Mas os efeitos financeiros sobre
as contas públicas não são os piores criados na economia por essa
sobra de dólares. A valorização
do real já está tirando a competitividade de áreas importantes da
nossa estrutura produtiva. Isso
tem sido contestado por analistas
que não reconhecem o fenômeno
da "dutch disease". Para provar
que ele não vem ocorrendo, dizem que os dados das exportações
de manufaturados dos últimos
meses não revelam essa perda de
competitividade. Afinal, nossas
exportações ainda estão crescendo, e a parcela de produtos manufaturados ainda não se reduziu.

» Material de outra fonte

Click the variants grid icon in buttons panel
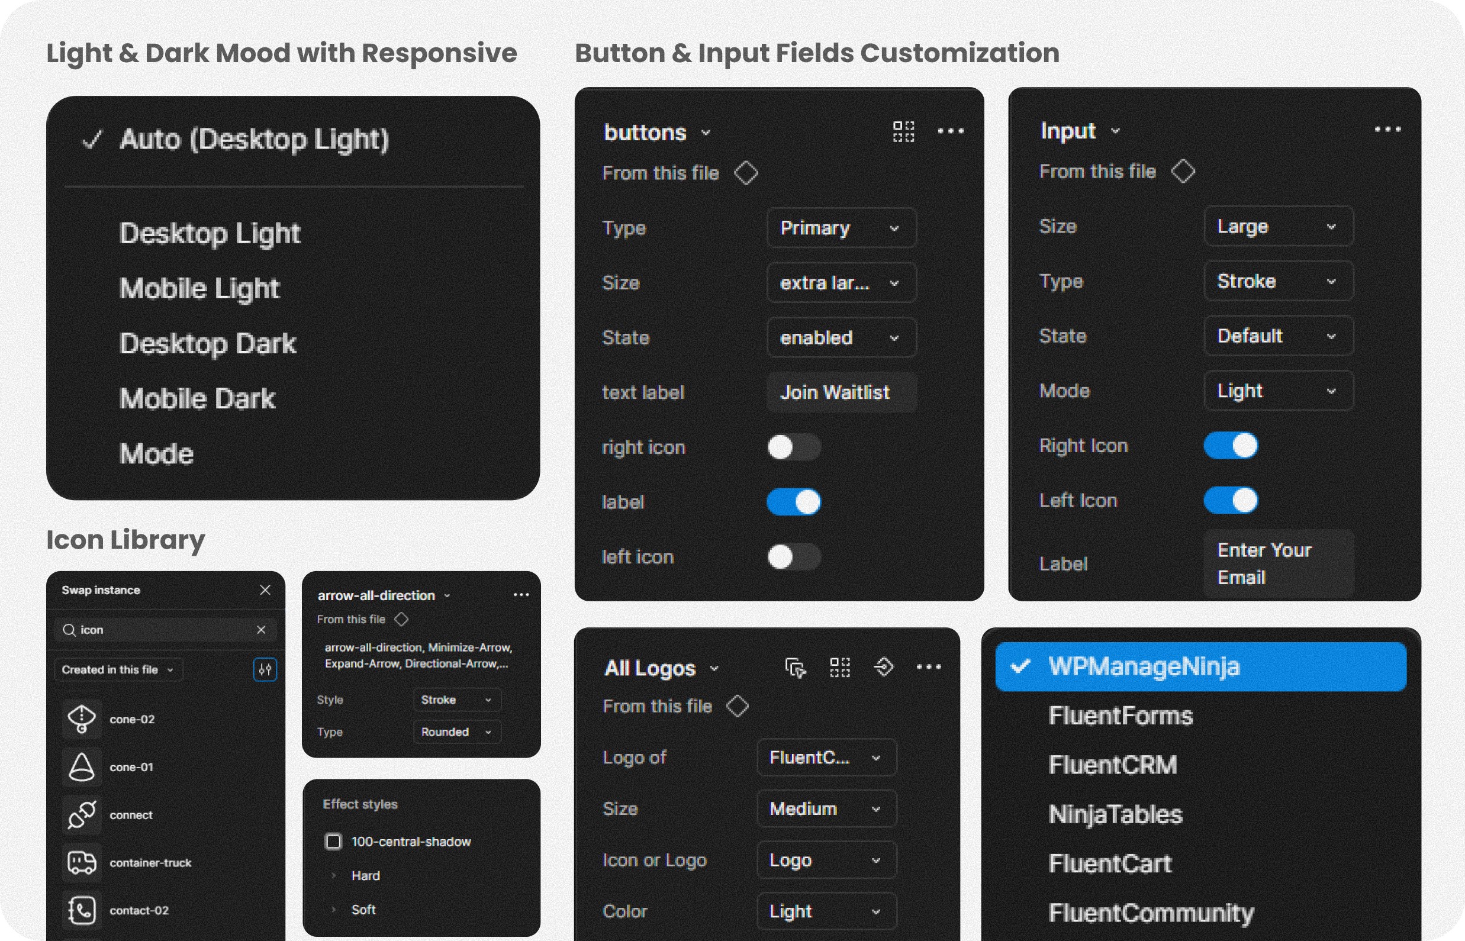Viewport: 1465px width, 941px height. click(903, 131)
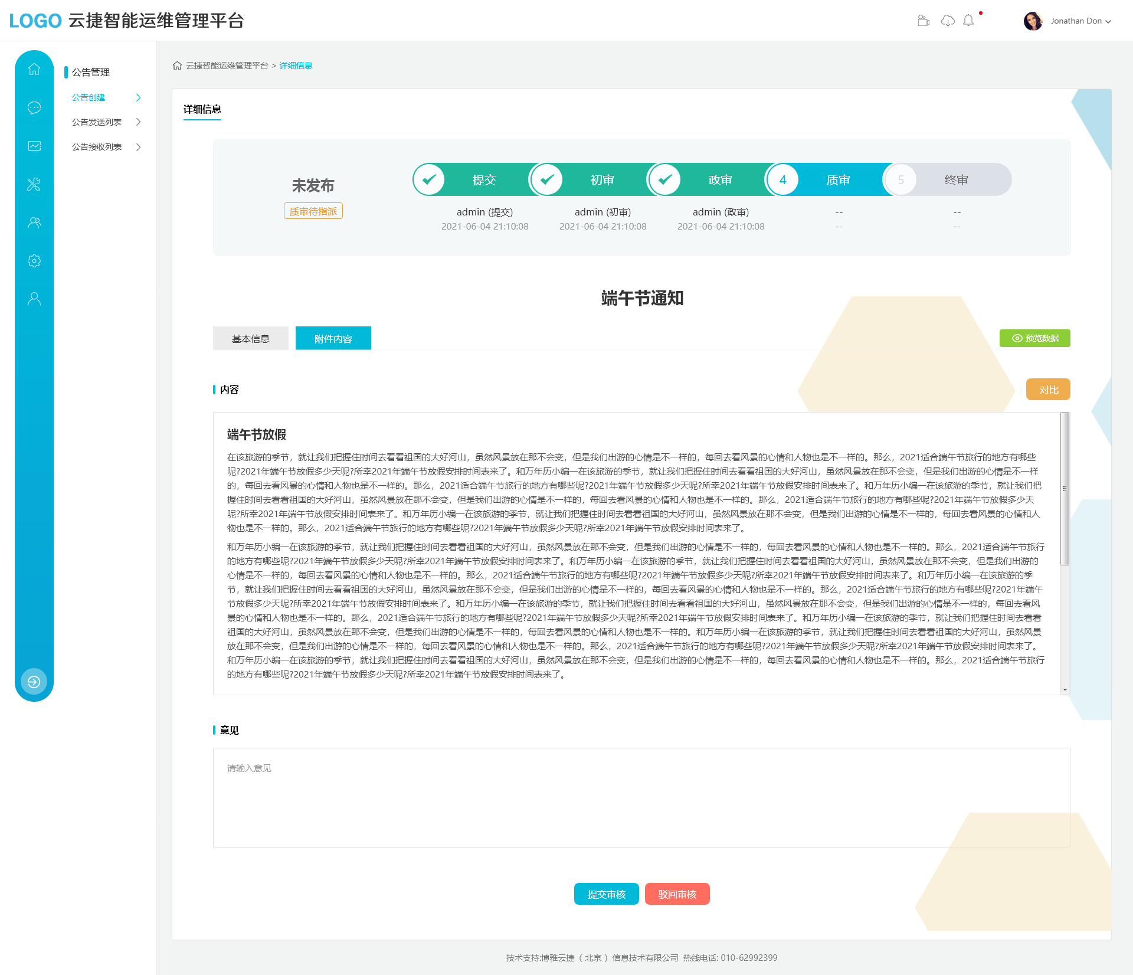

Mas quem teve o cuidado de entender os efeitos de mais longo
prazo da "dutch disease" sabe que
essa é uma doença crônica, e não
aguda. Leva tempo para os problemas aparecerem, pois os primeiros efeitos da valorização do
real ocorrem nos investimentos
produtivos voltados às exportações. Isso é fácil de compreender.
A utilização do aparelho produtivo já existente, mesmo com uma
taxa câmbio desfavorável, ocorre
por uma questão de racionalidade econômica. Mas, com a taxa
de retorno dos novos investimentos caindo, cada vez mais as decisões de investimento em novas
instalações voltadas para exportação serão adiadas ou canceladas. Isso já está acontecendo no
Brasil de hoje.
Outro fenômeno relacionado a
uma moeda valorizada é o aumento dos investimentos realizados por empresas brasileiras em
países com taxa de câmbio mais
favorável. Transfere-se, assim,
para o exterior, o aumento da
produção e do emprego nos setores exportadores da economia.
Em ambos os casos, perde o Brasil.
Luiz Carlos Mendonça de Barros, 63,
engenheiro e economista, é economista-chefe da Quest Investimentos. Foi presidente do BNDES e ministro das Comunicações (governo FHC).